Luego está la actitud de los profesionales. Permítame, caro lector, la anécdota: cuando apenas rozaba la edad permitida en nuestro país para beber legalmente, hice un viaje con dos entrañables amigos a California. Decidimos festejar nuestra amistad con una cena en un restaurante que entonces nos parecía refinado: el Fisherman’s Grotto de la bahía de San Francisco. Ordenamos una botella de vino junto con los platillos y al traerla, el sommelier, ciertamente arrogante, lanzó el chardonnay dentro de las copas con un total desdén hacia sus tres tiernos comensales —quienes nos sentimos profundamente ofendidos—, pero aún más grave, con absoluto menosprecio hacia el propio vino. Regresamos la cortesía al momento de calcular la propina y disfrutamos el resto de la noche. Fue una lección valiosa para quienes años más tarde nos relacionaríamos con la industria culinaria en distintos niveles.
Afortunadamente, es cada vez más difícil encontrar a un sumiller altanero, al contrario, los jóvenes en general tienen la idea de que el vino hay que vivirlo con frescura y sencillez, ojo, sin faltarle al respeto. Por ello, pienso que hoy encontramos en los productores sin alma, esos que no se comprometen con la calidad y que desdeñan una tradición cultural, al segundo mayor enemigo del vino; no porque antes no los hubiera, sino porque el valor de lo nuevo no significa nada si se practica sólo como negación de lo precedente. Y no es una cuestión de dinero: hay vinos con alma de todos los precios, estilos y regiones.
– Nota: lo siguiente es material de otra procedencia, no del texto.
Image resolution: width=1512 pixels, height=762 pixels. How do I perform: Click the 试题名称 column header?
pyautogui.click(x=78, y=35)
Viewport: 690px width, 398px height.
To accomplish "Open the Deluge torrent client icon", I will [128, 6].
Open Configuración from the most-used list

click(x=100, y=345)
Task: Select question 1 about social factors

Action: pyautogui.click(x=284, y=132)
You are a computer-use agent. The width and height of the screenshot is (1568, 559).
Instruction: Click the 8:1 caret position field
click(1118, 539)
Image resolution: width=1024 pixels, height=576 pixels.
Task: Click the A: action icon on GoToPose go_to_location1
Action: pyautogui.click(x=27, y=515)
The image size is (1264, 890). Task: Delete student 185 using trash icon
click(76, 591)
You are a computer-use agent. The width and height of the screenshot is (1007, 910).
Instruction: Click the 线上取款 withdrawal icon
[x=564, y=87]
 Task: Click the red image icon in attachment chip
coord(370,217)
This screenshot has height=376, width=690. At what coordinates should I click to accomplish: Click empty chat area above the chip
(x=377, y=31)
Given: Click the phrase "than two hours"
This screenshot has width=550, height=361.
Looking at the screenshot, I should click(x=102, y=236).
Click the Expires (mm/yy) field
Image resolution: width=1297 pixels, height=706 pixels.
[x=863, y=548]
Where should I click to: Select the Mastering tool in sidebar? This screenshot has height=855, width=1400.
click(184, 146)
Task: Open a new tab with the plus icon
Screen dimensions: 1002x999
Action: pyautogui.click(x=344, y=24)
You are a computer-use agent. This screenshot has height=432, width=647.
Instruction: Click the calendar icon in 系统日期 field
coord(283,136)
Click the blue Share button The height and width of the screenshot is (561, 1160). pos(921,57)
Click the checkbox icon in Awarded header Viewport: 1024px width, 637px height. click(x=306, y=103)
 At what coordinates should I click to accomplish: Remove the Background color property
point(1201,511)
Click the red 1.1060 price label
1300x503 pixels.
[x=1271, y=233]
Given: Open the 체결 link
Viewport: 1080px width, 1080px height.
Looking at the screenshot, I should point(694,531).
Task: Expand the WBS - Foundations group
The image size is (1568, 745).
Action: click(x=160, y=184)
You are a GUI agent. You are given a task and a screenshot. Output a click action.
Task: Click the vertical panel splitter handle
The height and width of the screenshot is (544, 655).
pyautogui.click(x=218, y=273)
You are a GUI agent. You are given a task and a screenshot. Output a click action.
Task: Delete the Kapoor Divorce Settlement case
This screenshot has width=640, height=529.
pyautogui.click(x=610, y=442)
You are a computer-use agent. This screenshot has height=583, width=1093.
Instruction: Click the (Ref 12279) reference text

Por otro lado, creo que el consumidor tiene el sagrado derecho a ser un esnob si así le place, sobre todo si esto se suma a su personalísimo disfrute del vino. Aunque tampoco sea una postura que comparto, el esnobismo es muy subjetivo, y la ignorancia es la encargada frecuente de señalarlo. Optaría por elegir al consumidor desatento e insensible como el tercer adversario: no hay peor enemigo del vino que alguien que no está dispuesto a valorarlo. No hace falta haber catado todos los cinco primeros crus de Burdeos, ni ser capaces de pronunciar de memoria las gemeinden alemanas, ni un grandioso interés, ni una filiación fervorosa, basta hacer una pausa cuando tenemos una copa de vino delante y atenderlo como cuando una persona nos habla, aunque sea por modales.